In “Paysage de Crépuscule,” the last piece he wrote for The New Yorker before his death in the final days of 1963, A.J. Liebling played Boswell to the occasionally Johnsonian James A. Macdonald, aka Colonel John R. Stingo, the New York horseracing writer for the National Enquirer (yes, that National Enquirer). In 1953, Liebling had published an entire book, The Honest Rainmaker, dedicated to the Runyonesque character he called “my favorite writer.” Rather than Boswell/Johnson, perhaps a more suggestive literary cognate is Charles Lamb/Elia; for, though a certified citizen of the United States of America, Stingo is at least half Liebling and most of the other half, hung on the skeleton of an historical personage, is the Platonic ideal of Raffishness. “Paysage de Crépuscule” (“The Twilight Landscape”) is a sad and funny retrospective by a dying man who wrote better than almost anyone and found immense pleasure in prose – his own and other writers’. Liebling writes: 

“As Colonel John R. Stingo, for thirty years he wrote a column called `Yea Verily’ for a Sundays-only paper called the New York Enquirer and its successor, the National Enquirer, which bills itself as `The World’s Liveliest Newspaper,’ in order, no doubt, to avoid confusion with the Chicago Tribune, which is the World’s Greatest Newspaper. He received no direct emolument for what he wrote, although he is in my opinion the best curve-ball writer since Anatomy Burton and Sir Thomas Browne, making the prose of his contemporaries look shabby and unfurnished.” 
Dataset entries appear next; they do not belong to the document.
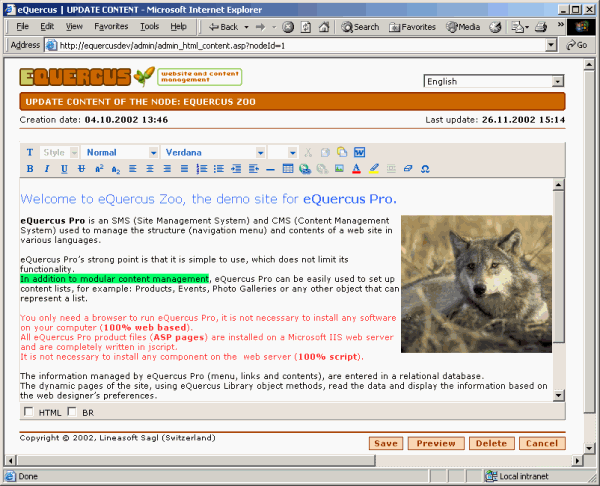The height and width of the screenshot is (486, 600).
Task: Click the Preview button
Action: [436, 443]
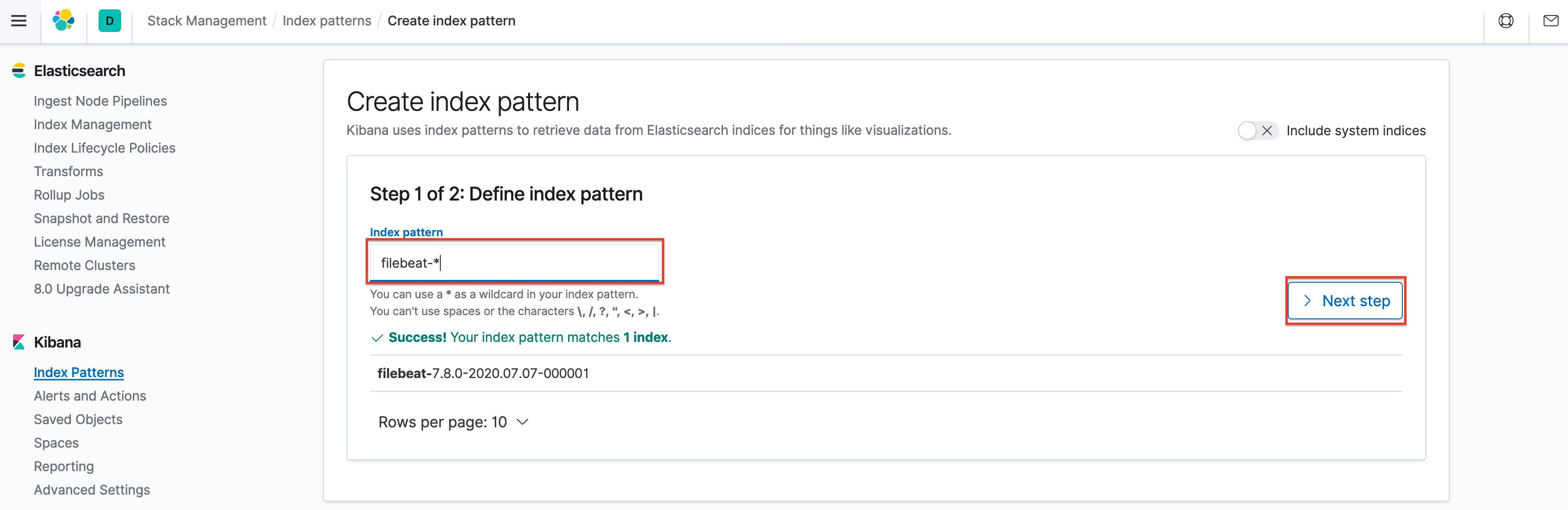Select the Snapshot and Restore sidebar item
The height and width of the screenshot is (510, 1568).
coord(100,218)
Which, of course, is precisely what Liebling did, mingling sports metaphors and allusions to his great seventeenth-century prose forebears. Liebling is our truest rebuke to those who judge that prose best which is most utilitarian. The above was prompted by a piece published in the New York Times on Sunday, Poetry: Who Needs It?,” in which poet-critic William Logan writes: 

The way we live now is not poetic. We live prose, we breathe prose, and we drink, alas, prose. There is prose that does us no great harm, and that may even, in small doses, prove medicinal, the way snake oil cured everything by curing nothing. But to live continually in the natter of ill-written and ill-spoken prose is to become deaf to what language can do.” 
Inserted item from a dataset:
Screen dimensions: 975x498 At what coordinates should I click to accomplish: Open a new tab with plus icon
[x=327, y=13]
I won’t argue this point by point. Logan is mostly correct. Our age is linguistically dull because it’s linguistically indifferent. Most of our poetry is indifferent prose, and much “literary” prose is merely bad poetry. But prose need not be prosaic. The best of it is energized and energizing, suffused with thought and feeling, as concisely precise as a chromosome. Good prose doesn’t have to be as gleefully rococo as Liebling’s often is. It can be as plain and acidic as Swift’s or J.V. Cunningham’s. In a footnote to The Honest Rainmaker, Liebling formulates the only writer’s credo I could ever endorse: “The way to write is well, and how is your own business. Nothing else on the subject makes sense.” 

[“Paysage de Crépuscule,” published in The New Yorker on Jan. 11, 1964, is collected in Liebling at The New Yorker: Uncollected Essays (University of New Mexico Press, 1994).]